**Exercise details**
Print each record below exactly as it appears.

+---+

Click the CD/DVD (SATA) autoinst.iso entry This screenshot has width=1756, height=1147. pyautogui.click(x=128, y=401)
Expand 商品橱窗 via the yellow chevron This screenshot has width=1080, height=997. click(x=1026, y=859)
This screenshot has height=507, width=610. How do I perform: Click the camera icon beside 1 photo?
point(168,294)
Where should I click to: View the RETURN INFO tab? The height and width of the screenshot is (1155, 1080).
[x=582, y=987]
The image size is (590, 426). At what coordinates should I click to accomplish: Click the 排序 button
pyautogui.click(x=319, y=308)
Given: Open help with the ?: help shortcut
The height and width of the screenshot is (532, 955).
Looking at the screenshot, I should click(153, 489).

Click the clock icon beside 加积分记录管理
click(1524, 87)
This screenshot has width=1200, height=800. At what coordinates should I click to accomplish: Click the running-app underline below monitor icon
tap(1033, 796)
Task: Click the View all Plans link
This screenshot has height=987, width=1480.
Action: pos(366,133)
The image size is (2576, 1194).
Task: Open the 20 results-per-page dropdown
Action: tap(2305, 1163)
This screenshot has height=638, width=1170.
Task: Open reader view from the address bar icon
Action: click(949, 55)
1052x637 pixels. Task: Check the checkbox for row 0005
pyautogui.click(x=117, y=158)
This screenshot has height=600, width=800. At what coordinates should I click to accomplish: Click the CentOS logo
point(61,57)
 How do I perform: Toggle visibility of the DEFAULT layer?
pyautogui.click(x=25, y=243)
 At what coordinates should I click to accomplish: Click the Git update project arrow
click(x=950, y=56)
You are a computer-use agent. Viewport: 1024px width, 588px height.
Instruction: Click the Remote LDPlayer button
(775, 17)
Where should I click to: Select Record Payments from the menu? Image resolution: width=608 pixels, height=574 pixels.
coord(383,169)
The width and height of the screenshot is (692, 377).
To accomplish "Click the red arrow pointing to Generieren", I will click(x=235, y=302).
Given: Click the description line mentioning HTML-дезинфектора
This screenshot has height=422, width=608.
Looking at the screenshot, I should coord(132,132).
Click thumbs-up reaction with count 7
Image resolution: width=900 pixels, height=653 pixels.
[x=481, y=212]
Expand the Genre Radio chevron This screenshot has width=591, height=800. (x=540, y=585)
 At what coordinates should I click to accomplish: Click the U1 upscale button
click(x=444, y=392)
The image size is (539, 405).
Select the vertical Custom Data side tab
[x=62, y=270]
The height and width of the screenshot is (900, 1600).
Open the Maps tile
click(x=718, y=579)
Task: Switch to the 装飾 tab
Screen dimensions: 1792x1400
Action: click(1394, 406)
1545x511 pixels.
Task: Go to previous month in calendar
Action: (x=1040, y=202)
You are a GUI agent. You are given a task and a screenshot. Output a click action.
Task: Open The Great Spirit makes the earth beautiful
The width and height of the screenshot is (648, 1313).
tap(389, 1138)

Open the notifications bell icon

+---+

**Written response**
Click the CD/DVD (SATA) autoinst.iso entry This screenshot has width=1756, height=1147. pyautogui.click(x=128, y=401)
Expand 商品橱窗 via the yellow chevron This screenshot has width=1080, height=997. click(x=1026, y=859)
This screenshot has height=507, width=610. How do I perform: Click the camera icon beside 1 photo?
point(168,294)
Where should I click to: View the RETURN INFO tab? The height and width of the screenshot is (1155, 1080).
[x=582, y=987]
The image size is (590, 426). At what coordinates should I click to accomplish: Click the 排序 button
pyautogui.click(x=319, y=308)
Given: Open help with the ?: help shortcut
The height and width of the screenshot is (532, 955).
Looking at the screenshot, I should click(153, 489).

Click the clock icon beside 加积分记录管理
click(1524, 87)
This screenshot has width=1200, height=800. At what coordinates should I click to accomplish: Click the running-app underline below monitor icon
tap(1033, 796)
Task: Click the View all Plans link
This screenshot has height=987, width=1480.
Action: pos(366,133)
The image size is (2576, 1194).
Task: Open the 20 results-per-page dropdown
Action: tap(2305, 1163)
This screenshot has height=638, width=1170.
Task: Open reader view from the address bar icon
Action: click(949, 55)
1052x637 pixels. Task: Check the checkbox for row 0005
pyautogui.click(x=117, y=158)
This screenshot has height=600, width=800. At what coordinates should I click to accomplish: Click the CentOS logo
point(61,57)
 How do I perform: Toggle visibility of the DEFAULT layer?
pyautogui.click(x=25, y=243)
 At what coordinates should I click to accomplish: Click the Git update project arrow
click(x=950, y=56)
You are a computer-use agent. Viewport: 1024px width, 588px height.
Instruction: Click the Remote LDPlayer button
(775, 17)
Where should I click to: Select Record Payments from the menu? Image resolution: width=608 pixels, height=574 pixels.
coord(383,169)
The width and height of the screenshot is (692, 377).
To accomplish "Click the red arrow pointing to Generieren", I will click(x=235, y=302).
Given: Click the description line mentioning HTML-дезинфектора
This screenshot has height=422, width=608.
Looking at the screenshot, I should coord(132,132).
Click thumbs-up reaction with count 7
Image resolution: width=900 pixels, height=653 pixels.
[x=481, y=212]
Expand the Genre Radio chevron This screenshot has width=591, height=800. (x=540, y=585)
 At what coordinates should I click to accomplish: Click the U1 upscale button
click(x=444, y=392)
The image size is (539, 405).
Select the vertical Custom Data side tab
[x=62, y=270]
The height and width of the screenshot is (900, 1600).
Open the Maps tile
click(x=718, y=579)
Task: Switch to the 装飾 tab
Screen dimensions: 1792x1400
Action: click(1394, 406)
1545x511 pixels.
Task: Go to previous month in calendar
Action: (x=1040, y=202)
You are a GUI agent. You are given a task and a screenshot. Output a click action.
Task: Open The Great Spirit makes the earth beautiful
The width and height of the screenshot is (648, 1313).
tap(389, 1138)

Open the notifications bell icon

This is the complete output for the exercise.